Unsurprisingly the performances of the two sets accords closely with the typical characteristics of Accademia Bizantina identified above. The playing is on the highest level, with outstanding concertino playing from the three solo players. Above all marked by the thrillingly committed verve and flair of the quicker movements, these players are also capable of finding a poise, delicacy and lightness of touch that brings to movements such as the final Allegro of op 6/6 an engaging enchantment or the profound intensity of expression that marks such as the Adagio (iv) of op.6/8.

There are few caveats. Some may find the string chording at times a little too abrupt and lacking sustained tone, though it is not something that here concerns me. Neither to any significant degree is the current predilection for tempos that tend to extremes, Dantone’s fondness for fast allegros being particularly prevalent. Just occasionally eyebrows might be raised, as in op 3/5 where in the succession of movements ii and iii, marked respectively Allegro and Presto, the beat for the latter sounds to my ears the slower of the two despite a marking that would suggest greater momentum. More serious to my mind is Dantone’s penchant for an assertive continuo theorbo contribution, a modern and unwelcome development in HIP in recent years. Early period instrument versions of these works, like the classic English Concert versions (1982 & 1984), found no necessity to include any kind of archlute and to my knowledge there is no evidence that Handel would have expected them. Here Dantone includes a theorbo – and worse still in places a guitar – in op.3 and both an archlute and theorbo in op.6. It is possible to argue that to help achieve the richness of Academia Bizantina’s bass sonorities such powerful instruments might be used to add chords. What is, in my view, completely unacceptable are the fiddly byzantine arabesques that here so often distract from the cantabile concertino or even ripieno lines.  Writer after writer in the 16th to 18th century complained of plucked instrument players with ideas above their station. It is high time their present-day descendants were put back in theirs.  

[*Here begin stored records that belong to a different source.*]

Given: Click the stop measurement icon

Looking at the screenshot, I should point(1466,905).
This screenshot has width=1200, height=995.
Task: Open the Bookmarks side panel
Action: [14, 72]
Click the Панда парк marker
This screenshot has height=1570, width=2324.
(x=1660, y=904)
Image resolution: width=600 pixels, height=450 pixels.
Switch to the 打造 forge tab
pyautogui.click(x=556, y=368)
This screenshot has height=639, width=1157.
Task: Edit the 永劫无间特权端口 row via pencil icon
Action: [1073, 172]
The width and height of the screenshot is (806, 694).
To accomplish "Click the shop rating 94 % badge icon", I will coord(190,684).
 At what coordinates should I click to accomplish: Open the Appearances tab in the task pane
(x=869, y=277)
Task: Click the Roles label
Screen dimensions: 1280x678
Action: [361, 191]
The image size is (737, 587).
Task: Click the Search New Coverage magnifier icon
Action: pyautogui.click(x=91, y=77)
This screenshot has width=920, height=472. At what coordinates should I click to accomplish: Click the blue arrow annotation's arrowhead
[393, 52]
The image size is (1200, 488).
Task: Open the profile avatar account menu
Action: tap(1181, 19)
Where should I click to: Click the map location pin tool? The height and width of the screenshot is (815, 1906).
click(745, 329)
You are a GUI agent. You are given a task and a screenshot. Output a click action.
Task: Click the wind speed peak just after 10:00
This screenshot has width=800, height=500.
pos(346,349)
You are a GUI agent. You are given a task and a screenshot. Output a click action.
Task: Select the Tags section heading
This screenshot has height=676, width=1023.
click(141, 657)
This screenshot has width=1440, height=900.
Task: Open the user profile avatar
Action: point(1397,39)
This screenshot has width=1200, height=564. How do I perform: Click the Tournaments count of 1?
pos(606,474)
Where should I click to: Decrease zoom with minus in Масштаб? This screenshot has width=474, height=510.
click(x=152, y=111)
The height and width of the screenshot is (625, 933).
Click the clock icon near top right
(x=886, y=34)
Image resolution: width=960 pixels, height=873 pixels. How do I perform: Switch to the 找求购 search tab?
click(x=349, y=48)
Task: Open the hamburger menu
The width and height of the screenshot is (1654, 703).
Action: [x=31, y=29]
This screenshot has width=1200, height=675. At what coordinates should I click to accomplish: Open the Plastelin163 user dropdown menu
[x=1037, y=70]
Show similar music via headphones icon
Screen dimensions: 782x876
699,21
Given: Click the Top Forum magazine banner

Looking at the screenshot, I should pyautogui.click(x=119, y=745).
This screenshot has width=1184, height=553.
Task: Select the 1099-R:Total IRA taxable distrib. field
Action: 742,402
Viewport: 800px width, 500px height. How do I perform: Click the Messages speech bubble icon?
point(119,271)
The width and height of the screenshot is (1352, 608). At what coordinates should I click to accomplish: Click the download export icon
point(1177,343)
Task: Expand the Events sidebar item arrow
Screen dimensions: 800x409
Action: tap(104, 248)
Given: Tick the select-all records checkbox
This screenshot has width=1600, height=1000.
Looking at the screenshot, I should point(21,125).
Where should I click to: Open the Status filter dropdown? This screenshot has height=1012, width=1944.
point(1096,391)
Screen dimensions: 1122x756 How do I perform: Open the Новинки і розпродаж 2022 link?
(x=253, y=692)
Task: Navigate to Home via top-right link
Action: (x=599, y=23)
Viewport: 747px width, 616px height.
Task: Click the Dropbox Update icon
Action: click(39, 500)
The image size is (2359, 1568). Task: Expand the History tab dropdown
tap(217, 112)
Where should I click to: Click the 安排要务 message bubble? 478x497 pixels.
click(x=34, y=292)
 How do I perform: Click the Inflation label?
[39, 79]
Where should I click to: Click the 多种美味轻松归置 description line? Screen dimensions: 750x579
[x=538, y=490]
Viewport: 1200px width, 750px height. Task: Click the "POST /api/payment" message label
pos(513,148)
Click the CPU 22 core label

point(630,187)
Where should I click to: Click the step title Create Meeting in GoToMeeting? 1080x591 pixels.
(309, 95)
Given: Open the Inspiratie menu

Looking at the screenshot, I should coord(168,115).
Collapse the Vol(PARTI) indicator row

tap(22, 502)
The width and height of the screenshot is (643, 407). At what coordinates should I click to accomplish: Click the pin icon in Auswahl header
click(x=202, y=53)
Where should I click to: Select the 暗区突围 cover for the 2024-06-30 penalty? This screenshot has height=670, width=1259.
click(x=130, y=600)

The set is handsomely produced, being in a sturdy box with individual cases for the two publications and a lavishly illustrated 128 pp book. My only reservation about it is that more space might with benefit have been devoted to notes on individual concertos at the expense of rather less on hyperbole. Notwithstanding, the last thing I would wish to do is conclude on a sour note. The performances are too thrilling, too life enhancing and too elevating to allow it. They deserve the widest possible circulation and I much hope they will become more generally available.